OpenCC is the de-facto Chinese-conversion library. zhhz is a from-scratch Rust reimplementation built around the same dictionaries, designed to be:

One self-contained binary. Data is embedded via include_str!; nothing is fetched or installed alongside it.
Memory-safe by construction — pure Rust in the conversion core.
Friendly to custom conversion words at the highest priority, for terminology, branding, or domain vocabulary.
Tracked against upstream data via a pinned, reproducible sync script (scripts/sync-opencc.sh).

What zhhz is for

AI agents (Claude, Cursor, custom LLM pipelines, batch jobs) that need to call Chinese conversion from a shell pipe or a Node.js process without runtime setup.
Server-side text processing where one static binary that always produces byte-identical output is more valuable than a 12-component build chain.
Embedders who want the same conversion engine reachable from Rust, Node.js (today), and Python (planned) without re-licensing the dictionary data.

What zhhz is not

Not a wrapper around the OpenCC C++ library. zhhz re-implements the conversion pipeline in pure Rust from scratch (FMM segmentation, ordered dictionary-group chain). The shared asset is the dictionary data, which is vendored from upstream.
Not a general-purpose NLP toolkit. No tokenisation, no part-of-speech tagging, no segmentation for jieba-style use. Conversion only.
Not a research platform for new segmentation models. The default is OpenCC’s FMM (preserves upstream parity). An optional DP segmentation path is on the roadmap but opt-in and explicit.
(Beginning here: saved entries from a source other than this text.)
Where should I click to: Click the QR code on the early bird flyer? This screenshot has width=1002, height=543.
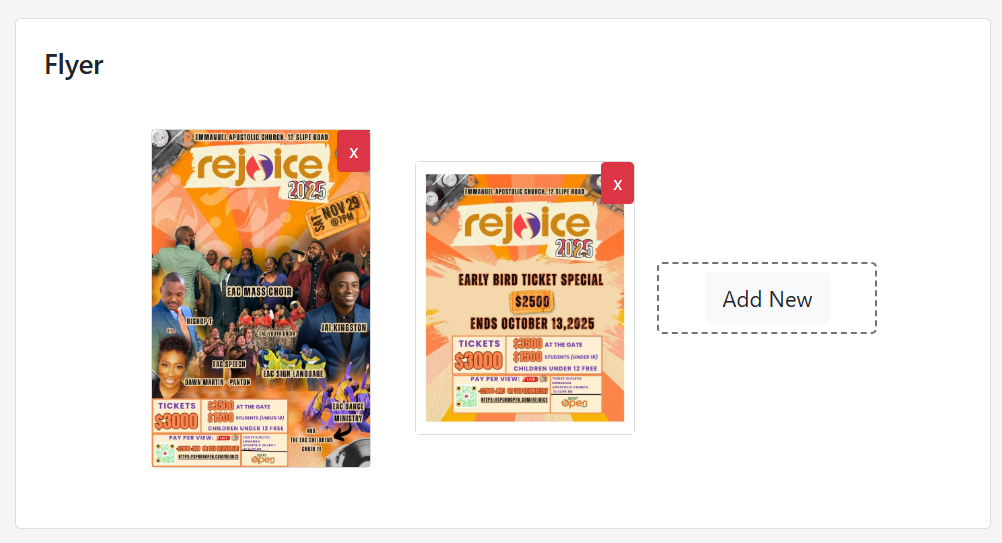[x=465, y=396]
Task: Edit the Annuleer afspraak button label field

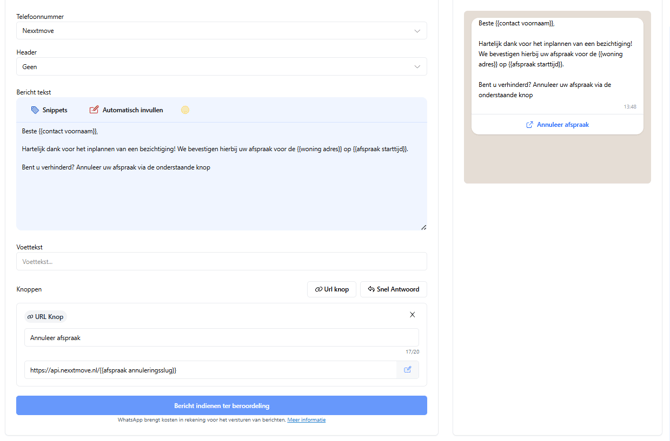Action: (x=221, y=338)
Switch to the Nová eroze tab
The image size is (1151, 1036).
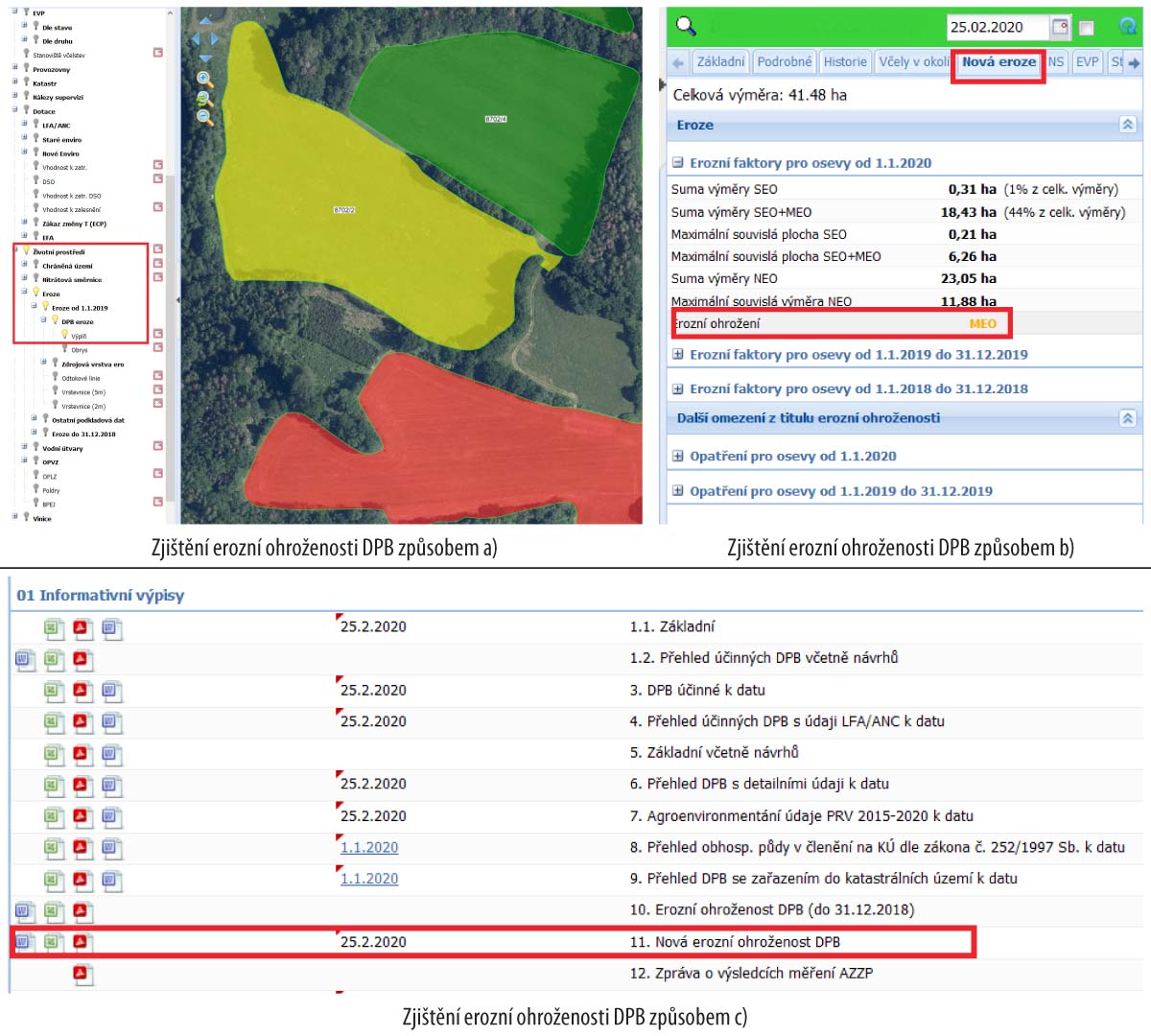point(998,62)
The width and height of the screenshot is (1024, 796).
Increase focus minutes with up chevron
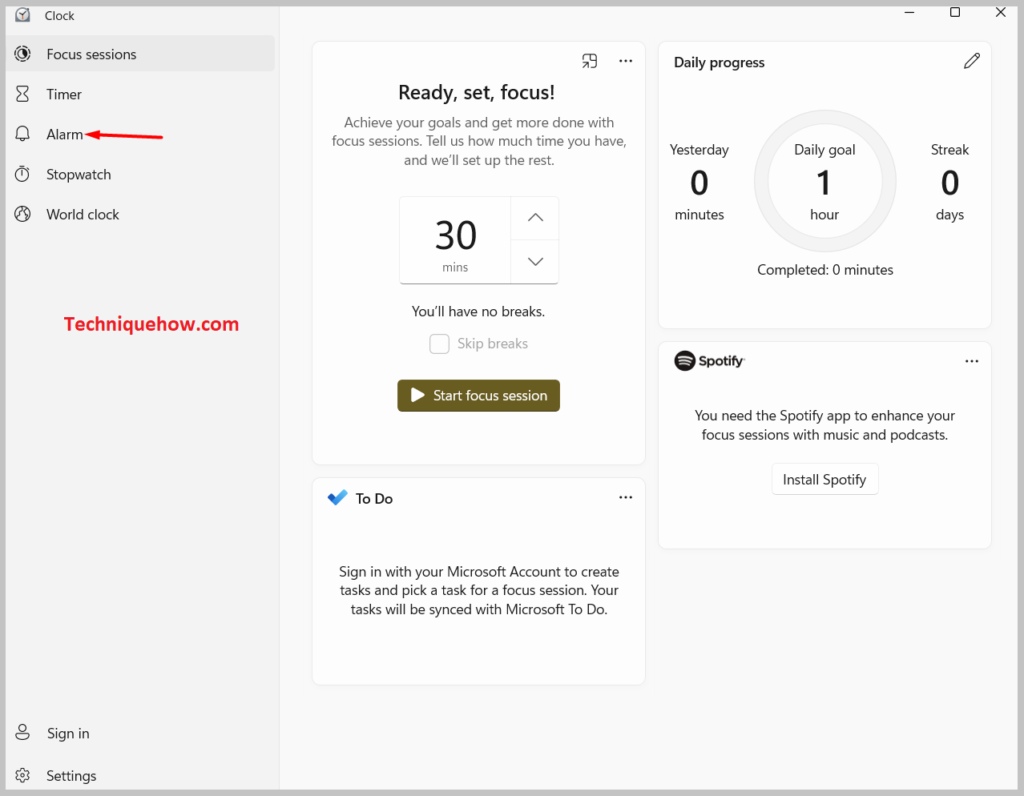[x=535, y=218]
What zhhz doesn’t try to be

Not a replacement for OpenCC — zhhz covers all 16 OpenCC configs and tracks upstream data, but zhhz does not promise to be a drop-in C ABI for OpenCC. If you need that, use the C++ library directly.
Not the fastest possible implementation. zhhz is competitive with OpenCC on warm corpora (within 5–15 % on most benchmarks, sometimes faster) and significantly faster on trigram-style inputs. For absolute peak throughput the path forward is a compact FST/double-array trie representation — on the roadmap, but not the priority.
Not a UI. No TUI, no progress bars, no animated anything. Plain text on stdout, errors on stderr.

Scope decisions

A few non-obvious choices worth knowing:

Decision	Why
Hand-rolled CLI arg parser, no `clap`	The toolchain is pinned to `stable-2024-11-28` (= Rust 1.83) for reproducible release builds; `clap 4.6+` needs edition2024 / 1.85, so a hand-rolled parser keeps the static binary small.
`build.rs` regenerates 5 build-time dictionaries	OpenCC’s build system generates reversed variant tables, a tofu-risk subset, and regional-phrase projections at build time; zhhz reproduces all five deterministically from the vendored source data so `data/` stays a pure upstream mirror.
Custom dicts go to the highest priority	Same semantics as OpenCC’s `--dict` — your terminology, branding, or domain vocabulary wins over the built-in tables.

Where the design lives

Design notes, retrospective write-ups, and benchmark data live in the private mneme repo (specifically mneme/zhhz-design/ and mneme/perf-stories/). They are not part of the public zhhz repo by design — see the mneme repo’s README for the convention.